You wouldn’t know it by looking at the major indexes, which finished mixed on the week. The Dow Jones Industrial Average dropped 63.97 points, or 0.3%, to 23,358.24 last week, while the Standard & Poor’s 500 index dipped 0.1% to 2578.85. The Nasdaq Composite rose 0.5% to 6782.79.

The Market’s Journey: Don’t Stop Believing

The final tally, however, doesn’t do justice to the beatings the market took at the open early in the week. The Dow traded down nearly 80 points on Monday, 170 points on Tuesday, and 170 points on Wednesday, but each time the blue-chip benchmark finished off its lows. That was followed by the Dow’s 187-point rally on Thursday, as everyone bought the dips. “We saw a bit of a shakeout,” says Todd Lowenstein, director of research at HighMark Capital Management. “But the market has been resilient.”

Has it ever. The S&P 500 has now gone 62 weeks without a drop of 2% or more, the longest such streak since 1965. And it isn’t as if there haven’t been reasons to sell, from the narrowing difference between short-term and longer-term Treasuries—known as a flattening yield curve—to tax-reform hiccups in Washington and a selloff in high-yield bonds that briefly caused investors to wonder if the credit market was acting as an early warning signal.

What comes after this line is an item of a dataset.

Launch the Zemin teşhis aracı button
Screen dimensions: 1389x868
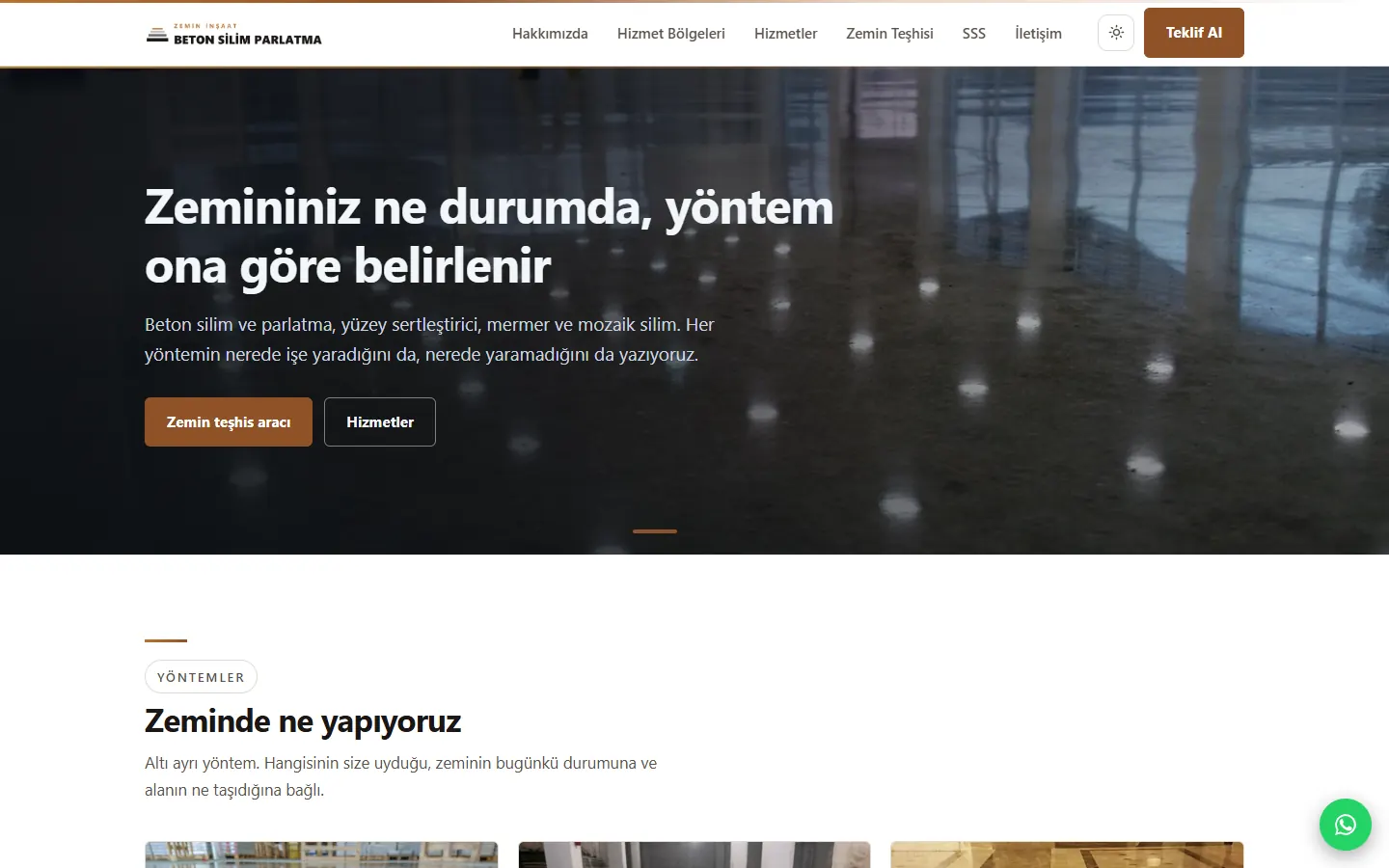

They needn’t have worried. See, it isn’t just equity investors who are looking to turn selloffs into buying opportunities. The iShares iBoxx $ High Yield Corporate Bond exchange-traded fund (ticker: HYG)—a reasonable facsimile of the overall junk-bond market—rose 0.4% last week after dropping 1% the week before. Despite the fact that equity investors were watching junk bonds, junk-bond investors were—you guessed it—buying the credit dip. “That will have to change before the ‘HYG leading stocks story’ becomes a truly lethal one,” says Nomura Instinet technical analyst Frank Cappelleri.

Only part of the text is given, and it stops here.